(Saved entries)
^^^^

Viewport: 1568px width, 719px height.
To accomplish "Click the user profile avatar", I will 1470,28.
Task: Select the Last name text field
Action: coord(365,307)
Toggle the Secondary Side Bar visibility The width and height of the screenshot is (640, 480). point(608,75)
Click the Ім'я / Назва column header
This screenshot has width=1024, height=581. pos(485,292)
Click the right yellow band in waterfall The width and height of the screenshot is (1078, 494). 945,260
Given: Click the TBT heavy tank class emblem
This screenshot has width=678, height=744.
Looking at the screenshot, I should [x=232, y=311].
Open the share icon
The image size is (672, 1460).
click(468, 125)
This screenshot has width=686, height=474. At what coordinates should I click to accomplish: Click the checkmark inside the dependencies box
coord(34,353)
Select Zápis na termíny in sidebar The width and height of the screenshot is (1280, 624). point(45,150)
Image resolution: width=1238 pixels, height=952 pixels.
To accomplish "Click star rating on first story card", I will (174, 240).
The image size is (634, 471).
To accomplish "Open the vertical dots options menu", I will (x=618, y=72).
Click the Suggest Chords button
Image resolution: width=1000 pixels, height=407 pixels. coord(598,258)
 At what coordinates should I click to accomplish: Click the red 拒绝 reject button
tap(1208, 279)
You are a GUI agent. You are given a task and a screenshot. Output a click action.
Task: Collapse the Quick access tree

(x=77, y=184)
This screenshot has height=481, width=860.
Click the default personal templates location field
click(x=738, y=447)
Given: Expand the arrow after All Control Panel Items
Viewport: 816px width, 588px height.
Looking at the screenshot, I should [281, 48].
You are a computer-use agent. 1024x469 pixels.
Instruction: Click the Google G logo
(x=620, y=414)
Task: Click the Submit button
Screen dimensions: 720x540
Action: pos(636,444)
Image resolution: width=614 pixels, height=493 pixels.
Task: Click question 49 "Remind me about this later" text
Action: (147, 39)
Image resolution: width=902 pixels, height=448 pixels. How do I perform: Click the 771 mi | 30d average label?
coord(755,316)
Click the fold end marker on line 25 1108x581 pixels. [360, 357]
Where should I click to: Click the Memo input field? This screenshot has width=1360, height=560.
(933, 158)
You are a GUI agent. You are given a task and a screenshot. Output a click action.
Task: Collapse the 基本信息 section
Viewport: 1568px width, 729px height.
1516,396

^^^^

**ABOUT THIS TASK:**
Your task is to set down exactly the lines from the line containing "Click the default" to the end of the data above, including both ends.

**EXERCISE SOLUTION:**
Click the default personal templates location field
click(x=738, y=447)
Given: Expand the arrow after All Control Panel Items
Viewport: 816px width, 588px height.
Looking at the screenshot, I should [281, 48].
You are a computer-use agent. 1024x469 pixels.
Instruction: Click the Google G logo
(x=620, y=414)
Task: Click the Submit button
Screen dimensions: 720x540
Action: pos(636,444)
Image resolution: width=614 pixels, height=493 pixels.
Task: Click question 49 "Remind me about this later" text
Action: (147, 39)
Image resolution: width=902 pixels, height=448 pixels. How do I perform: Click the 771 mi | 30d average label?
coord(755,316)
Click the fold end marker on line 25 1108x581 pixels. [360, 357]
Where should I click to: Click the Memo input field? This screenshot has width=1360, height=560.
(933, 158)
You are a GUI agent. You are given a task and a screenshot. Output a click action.
Task: Collapse the 基本信息 section
Viewport: 1568px width, 729px height.
1516,396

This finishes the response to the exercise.